CROSS-REFERENCE TO RELATED APPLICATION The condenser of the present invention belongs to the class of condensers as disclosed in the copending application Ser. No. 58,418, filed July 27, 1970 by Harry Kassat et al., and owned by the assignee of the present application.
BACKGROUND OF THE INVENTION The present invention relates to improvements in aircooled condensers for head fractions or low boiling fractions in rectifying or distilling columns. More particularly, the invention relates to improvements in air-cooled condensers which are designed to be mounted on top of the shells of rectifying or distilling columns.
Various types of air-cooled condensers (so-called column-head condensers) have found widespread acceptance in distilling and rectifying plants. An advantage of such condensers in that they need not be provided with separate frames or supports because they can be convenientlyinstalled on top of the shell of a distilling or rectifying column. Moreover, such condensers occupy space which is otherwise unused and the head fraction can enter the heat-exchanging pipes of such condensers by way of short conduits to thus reduce pressure losses.
On the other hand, presently known condensers for use on the shell of a distilling or rectifying column exhibit a number of serious drawbacks. For example, wind, rain, snow or other precipitation is likely to exert undue influence on the cooling action and on the temperature of condensate. This is due to the fact that the heat-exchanging pipes of such condensers are normally disposed in groups which are located in vertical planes and form the Sides of a polygon whose center is located on the axis of the shell. The outer sides of the groups (i.e., of the pipes in such groups) are fully exposed so that a hot sun, a strong wind or a driving rain is quite likely to affect the condensation of head fractions. Since the condensers are mounted at a substantial distance above the ground, the influence of wind, sun and/or precipitation is even more pronounced. The situation is the same with certain other types of condensers which comprise only two parallel groups of heat-exchanging pipes and vertical walls which extend between the vertical edges of the groups to form therewith a compartment into which the atmospheric air is drawn by a fan so that the air flows across the pipes and effects condensation of the head fraction. It was found that, when such conventional condensers are to be operated in strong wind, cold rain or snow, one or more groups of pipes will be cooled much more intensively than the remaining group or groups of pipes and that this can result in excessive undercooling and eventual freezing of condensate. The remaining groups of pipes then deliver a greatly reduced quantity of condensate or the temperature of condensate in the pipes which are protected from adverse atmospheric conditions exceeds a desirable temperature. Therefore, the above described conventional condensers cannot be used for treatment of certain head fractions, particularly those whose temperature must be maintained within a rather narrow range.

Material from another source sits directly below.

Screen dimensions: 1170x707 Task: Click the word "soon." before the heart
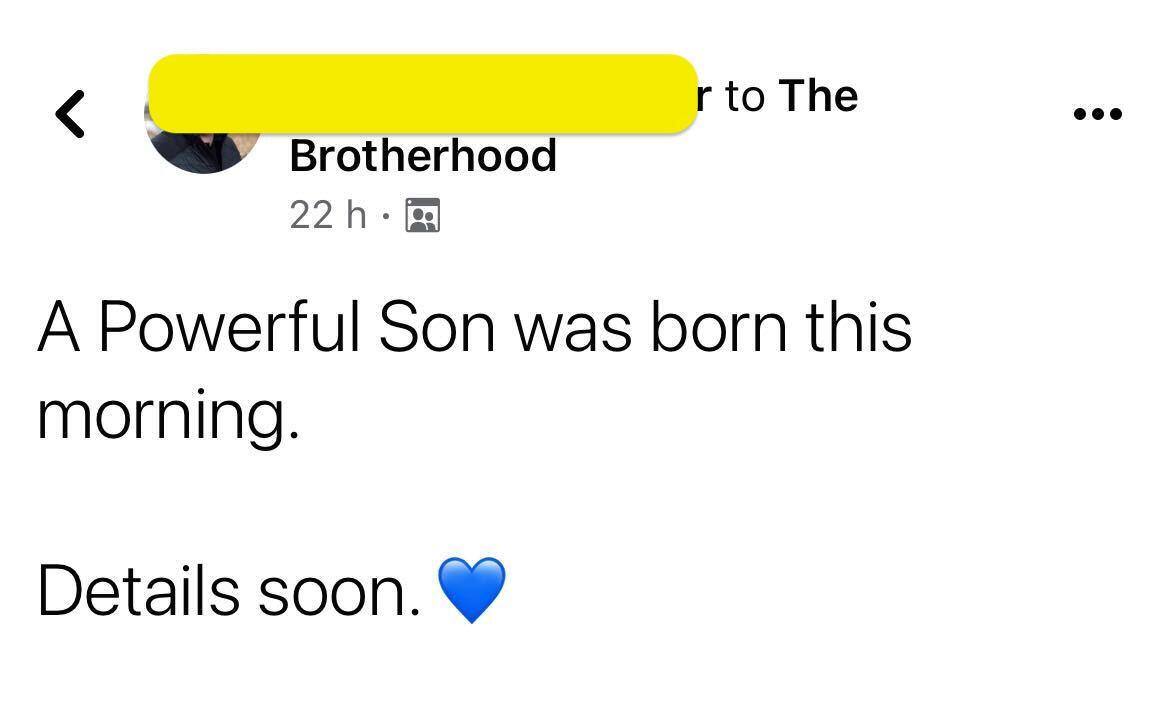pos(340,594)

SUMMARY OF THE INVENTION An object of the invention is to provide a novel and improved air-cooled condenser which, even though mounted on top of the shell in a distilling or rectifying column, is capable of yielding condensate whose temperature can be maintained within a desired range.

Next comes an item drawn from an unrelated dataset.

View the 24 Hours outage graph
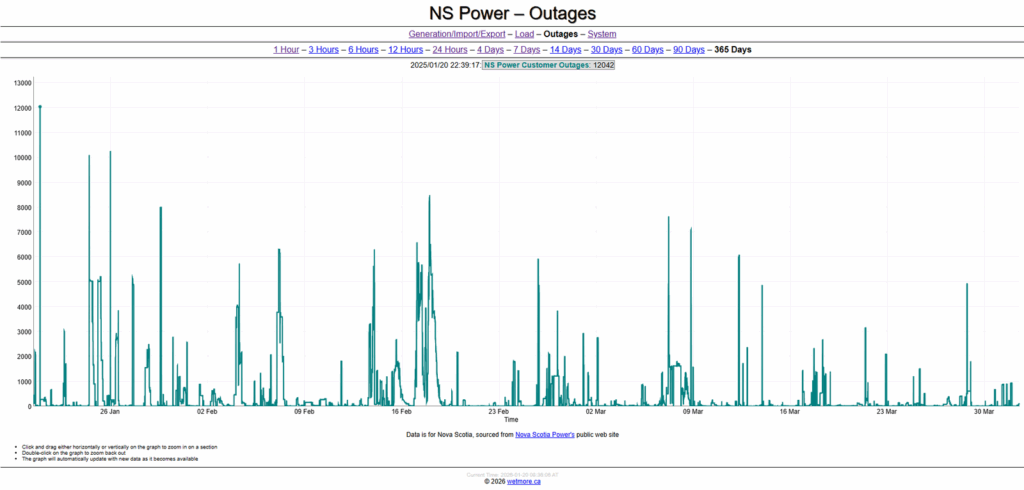Screen dimensions: 1024x490 [x=449, y=49]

Another object of the invention is to provide a condenser whose operation is not unduly influenced by rain, snow, sleet, wind, sun or other atmospheric conditions.

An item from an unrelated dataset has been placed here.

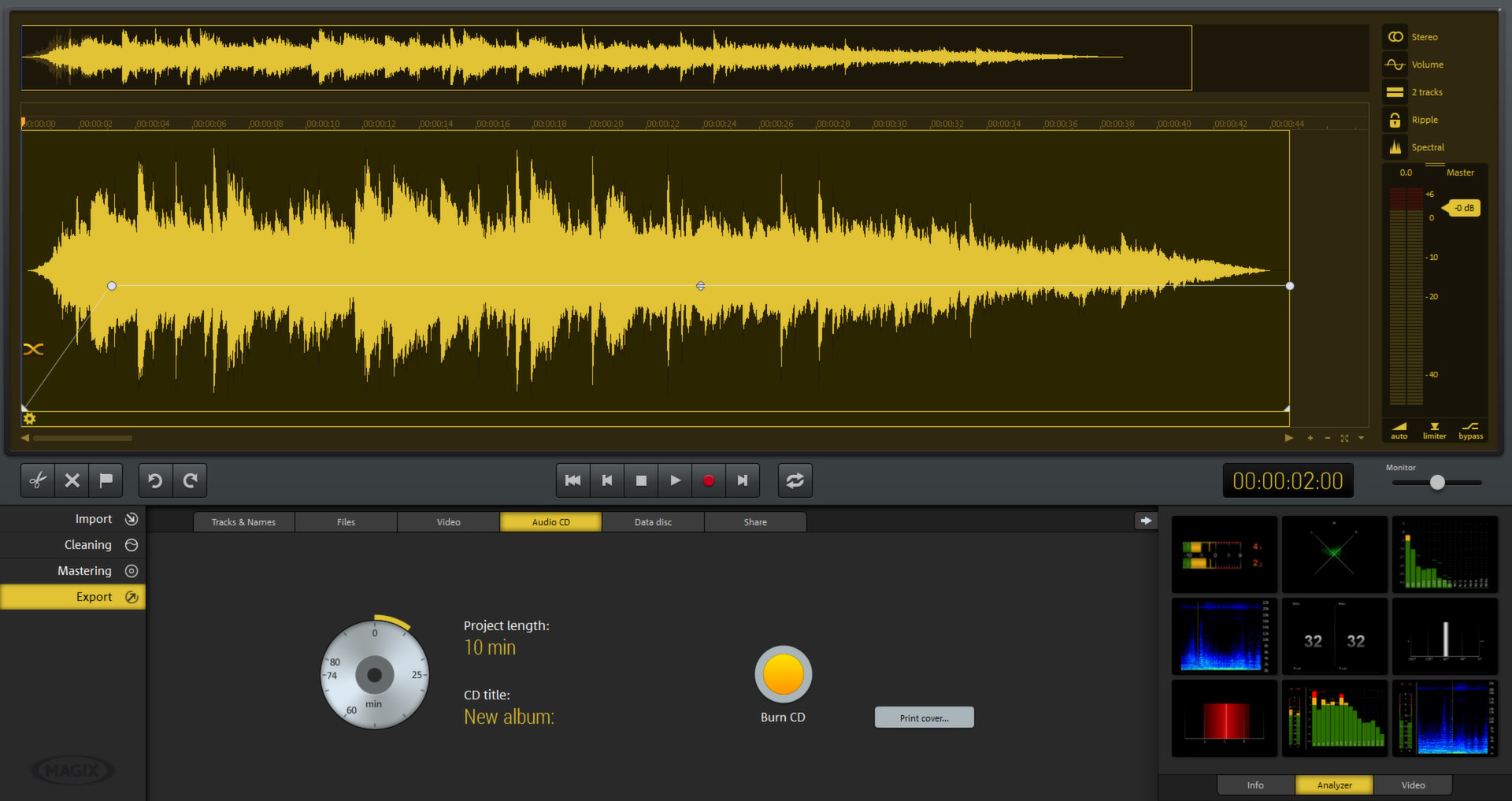This screenshot has width=1512, height=801.
Task: Redo the last action
Action: click(190, 480)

A further object of the invention is to provide a condenser which can be readily installed in presently known distilling or rectifying columns.
An additional object of the invention is to provide a condenser which is more eflicient than presently known condensers for use on the shells of distilling or rectifying columns.
The invention is embodied in a distilling or rectifying column which comprises an upright shell wherein the hot head fraction rises toward and into the upper end portion of the shell, a condenser mounted on the upper end portion of the shell and comprising a plurality of preferably independent condensing units each having at least one group of elongated heat-exchanging pipes communicating with the upper end portion (for example, by way of one or more vertical risers which communicate with the upper end portion of the shell and can also serve to carry at least a portion of the weight of the condenser) to receive the head product. The pipes are preferably provided with uneven (finned, ribbed or similarly configurated) external surfaces to promote the exchange of heat with surrounding air and the groups of pipes preferably extend substantially tangentially of the shell and define a compartment at a level above the upper end portion of the shell. The condenser further comprises a housing having a bottom wall below and a cover or dome above the compartment, enclosures each of which is outwardly adjacent to one of the groups of pipes and has in its lower end a preferably slot-shaped inlet for the admission of atmospheric air, and air circulating means including one or more fans mounted in the cover of the housing to draw air through the inlets whereby such air flows across the pipes to effect condensation of the head fraction and is evacuated by way of the cover. The column further comprises collecting means for receiving the condensate from the heat-exchanging pipes.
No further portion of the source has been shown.